A simple sweater

Suzie Blackman
Wednesday, 6 May 2015

Simple, grey, top-down sweater

Sometimes (in fact most of the time) simple is best. I finished this simple sweater in January and it quickly became a wardrobe staple for the chilly season.

This was knitted using Barbara G Walker’s Classic Raglan Pullover recipe from Knitting from the Top. I’m very bad/lazy at following step-by-step instructions, so I find Walker’s informal guidelines suit me well; so well that I managed to follow them from memory without the book. I also share Walker’s preference for working garments in one piece to take the guess work out of getting sleeve and body length right.
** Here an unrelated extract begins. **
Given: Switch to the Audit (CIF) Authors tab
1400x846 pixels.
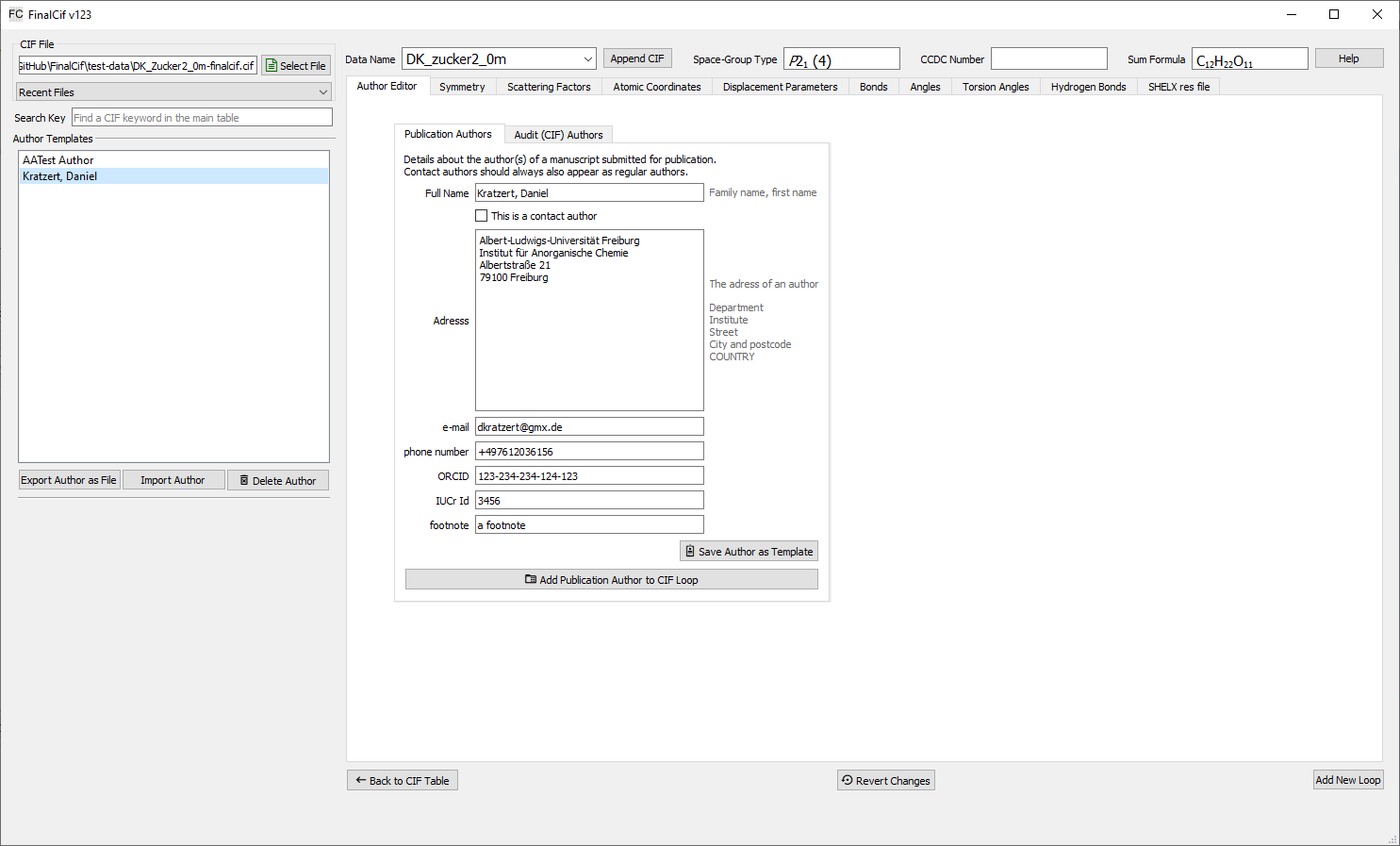Looking at the screenshot, I should (x=558, y=135).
The yarn is bargain-priced Merino Cashmere DK from Kingcraig eBay shop, held double.

Of course, the secret of sophisticated design is the illusion of simplicity, rather than a the avoidance of complexity, and this sweater is no exception. I made a number of adjustments for a better fit: Reduced increases from every other row to every third row beyond shoulder point; added short-row shaping at the bust; worked short rows on the collar to reduce height at the front (correcting an earlier error). The collar is worked as a single strand at tight gauge, folded, and cast-off catching the inside join (turned hem), as is commonly seen on commercial chunky sweaters. I worked two three-stitch cables between the increase points as a design detail, which are continued down the sides, turning the garment construction into a design detail.

In the past I have chosen garment patterns because they looked fun and interesting to knit, but turned out to be impractical unflattering or badly-fitted. The hand-knitted garments that have remained in my wardrobe are simple and versatile (with some exceptions), and look more like the clothes I buy. This has been a difficult lesson to learn!

The author

Suzie Blackman

The dyer, designer, photographer, creative technologist and maker-of-things behind It's a Stitch Up. She lives in East London in a home filled with colour, fluff and house plants.